The Sixth Circuit just reminded us all that a forum selection provision identifying courts where any lawsuit may be filed doesn’t necessarily negate an arbitration provision.
In White v. ACell, Inc., 2019 WL 2929933 (6th Cir. July 8, 2019), an employee had entered into two separate agreements related to his employment. One called for arbitration of “any dispute between us . . . , including but not limited to claims of employment discrimination,” but allowed the employer at its “sole option” to “forego arbitration of disputes relating to violations of” certain specified sections of that contract and “seek judicial enforcement, including injunctive relief” in “the state and federal courts of Montgomery County, Maryland.” The other provided that “any lawsuit relating to” the employment “may be filed only in the state court located within Howard County, Maryland, or the federal courts located in the United States District of Maryland.”
So, for folks keeping track at home, we have: (1) the employee promising to arbitrate everything; (2) the employer being authorized to bring a public court lawsuit in Montgomery County for certain contract breaches by the employee; and (3) a general forum selection provision saying that any lawsuit related to the employment “may be filed only” in Howard County. If it seems to you that at least (1) and (3) are in conflict, you’re not alone.

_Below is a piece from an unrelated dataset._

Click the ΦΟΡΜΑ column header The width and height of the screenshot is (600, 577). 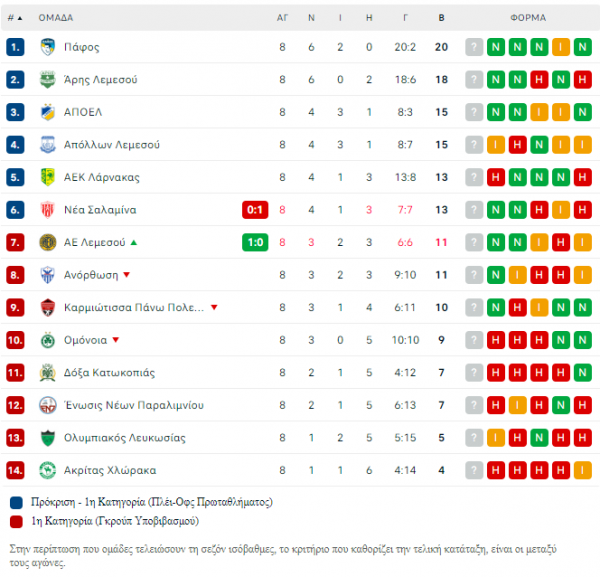click(x=528, y=18)
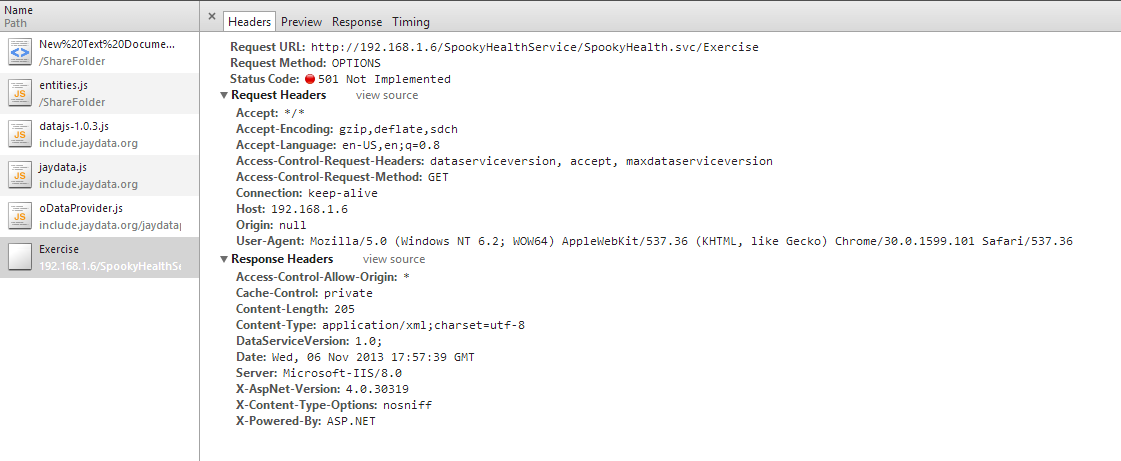Select the Headers tab

pyautogui.click(x=250, y=21)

The employee, in fact, argued that all of these provisions conflicted. As a result, he claimed that there was no mutual assent to the arbitration provision.
The Sixth Circuit, however, made short work of this argument. “[C]ourts generally have interpreted [similar] contractual provisions to complement, rather than contradict, each other.” This approach squares, according to the Sixth Circuit, with the general principle of interpretation requiring that contracts be read as a whole and harmoniously, so that all provisions can be given meaning and applied.

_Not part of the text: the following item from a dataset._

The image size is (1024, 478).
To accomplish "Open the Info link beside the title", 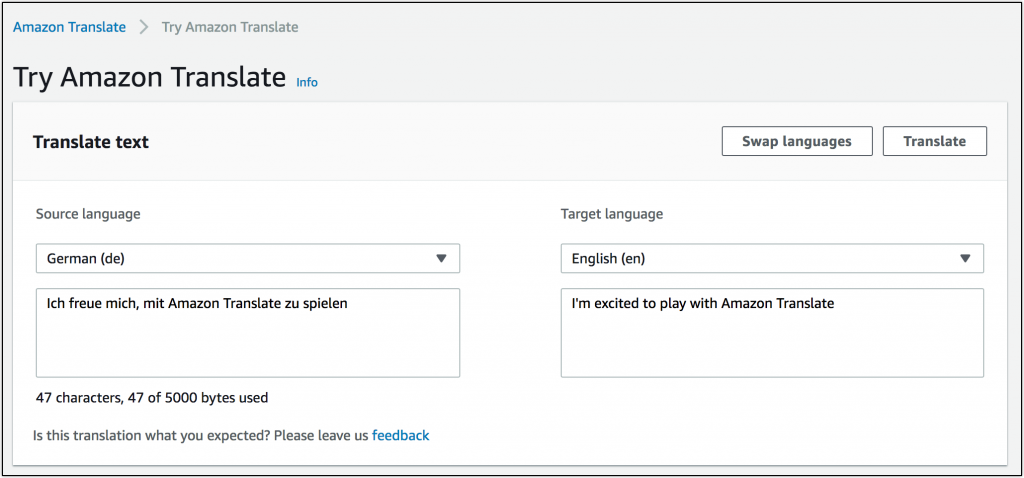I will pyautogui.click(x=307, y=82).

The court then went on to say that the arbitration clause was mandatory – using the term “shall” – while the forum selection provision for public court litigation was permissive – using the term “may.”

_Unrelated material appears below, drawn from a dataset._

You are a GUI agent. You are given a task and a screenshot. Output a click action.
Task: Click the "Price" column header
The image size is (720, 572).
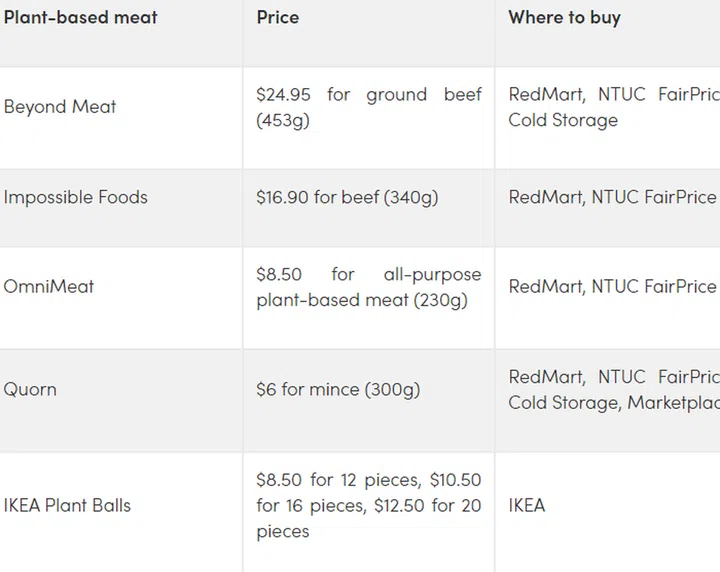[x=277, y=18]
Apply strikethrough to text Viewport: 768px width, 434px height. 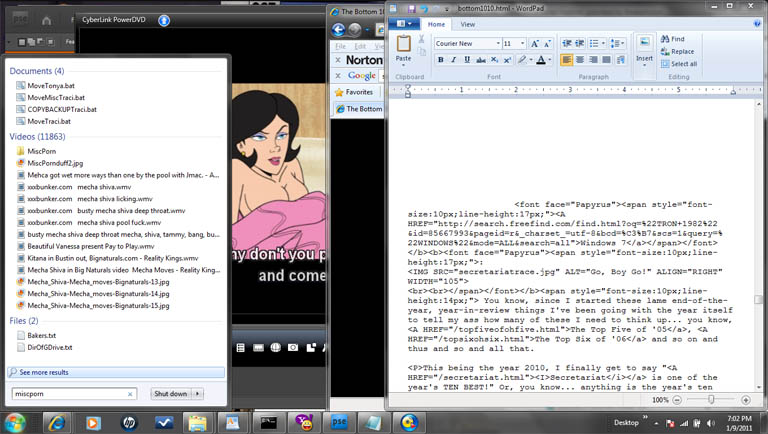point(480,60)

I’m not sure I buy that argument. First the “may” is paired with “be filed only,” which seems to convert it into a mandatory requirement. Second, it seems pretty clear that under the first agreement the employer could seek judicial enforcement of certain contract terms in Montgomery County. But such enforcement would certainly constitute “any lawsuit related to” the employment, which under the terms of the second agreement “may be filed only” in Howard County. In short, at least with respect to litigation by the employer against the employee, it’s very unclear how these forum selection clauses lined up.
But that’s, as we say in the law prof biz, a red herring. The question the court was faced with wasn’t confusion over where the employer could file a lawsuit. Instead, the issue was whether the employee could file a lawsuit at all. The Sixth Circuit says there’s no confusion about that. The employee promised to arbitrate, plain and simple. To the extent that the employee might have to seek court support for the arbitration, either by compelling arbitration or in enforcing (or reviewing) an arbitration award, he would have to do so in Howard County. Whatever confusion there might be in some hypothetical case where the employer was suing the employee doesn’t undercut assent by the employee to arbitration.